# 91 stanza won't start



## djmcd49 (Mar 19, 2004)

I need a vacuum line diagram for a ka24e engine. I'm not getting a vacuum to open the fuel pressure regulator. any help would be appreciated.


----------



## Coco (Apr 30, 2002)

After searching and searching, I've only found this.

http://www.alldata.com/products/diy/index.html

The dealer should be able to get you a diagram.


----------



## djmcd49 (Mar 19, 2004)

*91 stanza vacuum*



Coco said:


> After searching and searching, I've only found this.
> 
> http://www.alldata.com/products/diy/index.html
> 
> The dealer should be able to get you a diagram.


Neither the dealer or the on line have the complete diagram for this engine, was hoping someone took a picture or had one from an old manual. Please post if you do.


----------



## KA24Tech (Feb 2, 2004)

djmcd49 said:


> Neither the dealer or the on line have the complete diagram for this engine, was hoping someone took a picture or had one from an old manual. Please post if you do.


The vacuum diagram was under the hood on those models, but the vacuum apllied to the fuel pressure regulator only causes it to lower the pressure but it should be opening just at a higher pressure, unless it is bad. 
The hoses should be replaced if they are brittle or cracked and I would recommend using silicone hoses since they are much more heat resistant.
I'll check with my friends at the dealer to get a copy of the diagram though.

Troy


----------



## KA24Tech (Feb 2, 2004)

djmcd49 said:


> I need a vacuum line diagram for a ka24e engine. I'm not getting a vacuum to open the fuel pressure regulator. any help would be appreciated.


If it is not starting I would recommend looking at the ignition side first. Try removing the coil wire to check for spark when you crank it. That will give a direction to start in.
Please let me know what you find.

Troy


----------



## djmcd49 (Mar 19, 2004)

KA24Tech said:


> If it is not starting I would recommend looking at the ignition side first. Try removing the coil wire to check for spark when you crank it. That will give a direction to start in.
> Please let me know what you find.
> 
> Troy


Troy; the engine fires when I use a starter fluid, but fuel is not being delivered to the injectors. the fuel blast from the supply line when removed from the pressure regulator.

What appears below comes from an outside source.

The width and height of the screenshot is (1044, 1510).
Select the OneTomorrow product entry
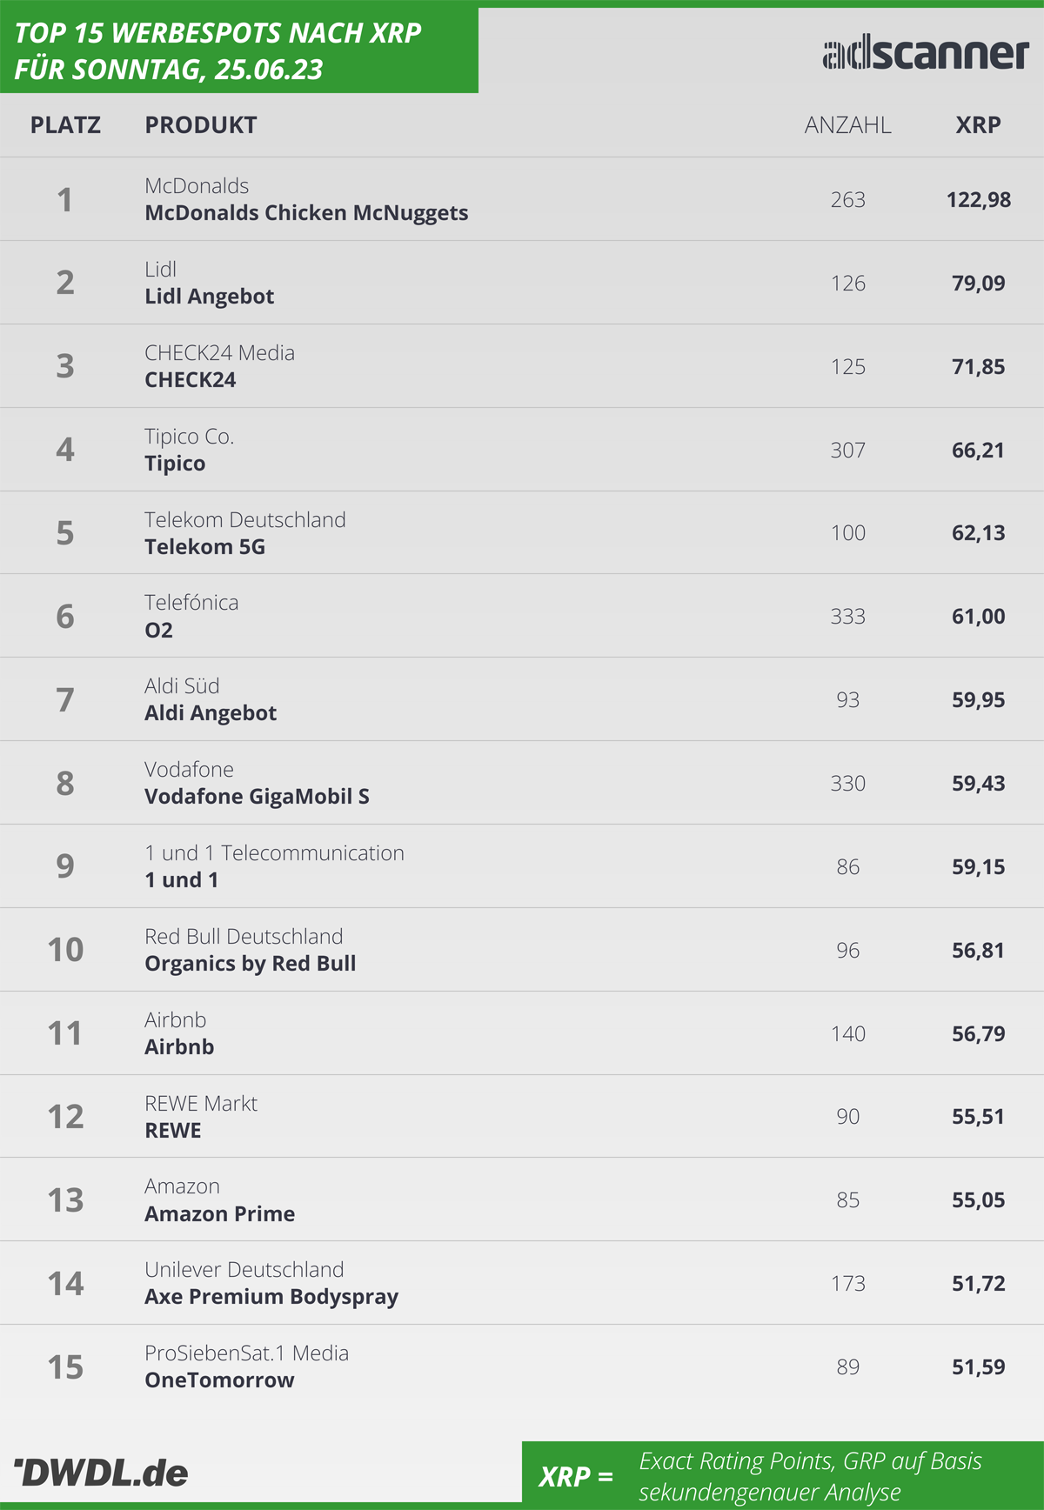219,1380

I installed a new pressure regulator still nothing, I need to know the vac. line since it is vacuum controlled (the pressure reg.) I'm thinking therein lies my problem. It is not on the hood nor in the manuals. Help!!


----------



## KA24Tech (Feb 2, 2004)

Have you hooked up a fuel pressure gauge because the fuel pump may be too weak to trigger the fuel injectors?
I'll get the diagram for you though...

Troy


----------



## KA24Tech (Feb 2, 2004)

I went to dealer and photo copied the Service Manual so PM me with your email address and I will send you the scanned page. The engine vacuum diagram is on a combined page that has fuel as well as input and output signals. 

Troy


----------



## djmcd49 (Mar 19, 2004)

*91 won't start*

I have gone through all the vacuum pages, Thanks for suppling the diagram. Well it still won't crank over, I'll get a new battery this weekend. Can you or anyone tell me where the high pressure fuel pump is located. It seems that is the only part left to change. I could sure use a location and any tips on change out of it. Thanks


----------



## Asleep (Jan 19, 2003)

the fuel pump should be in the haynes manual. i think yours is like the altima, and its in the tank. pull the lower rear seat and see if there is an access panel there. if there is, the fuel pump should be below it, bolted into the tank. its not hard to do, but somewhat complicated. check the haynes or fsm before you go tearing into it.


----------



## KA24Tech (Feb 2, 2004)

Did you check the fuel pressure?
As Asleep said the pump is in the tank and he described how to get to it well.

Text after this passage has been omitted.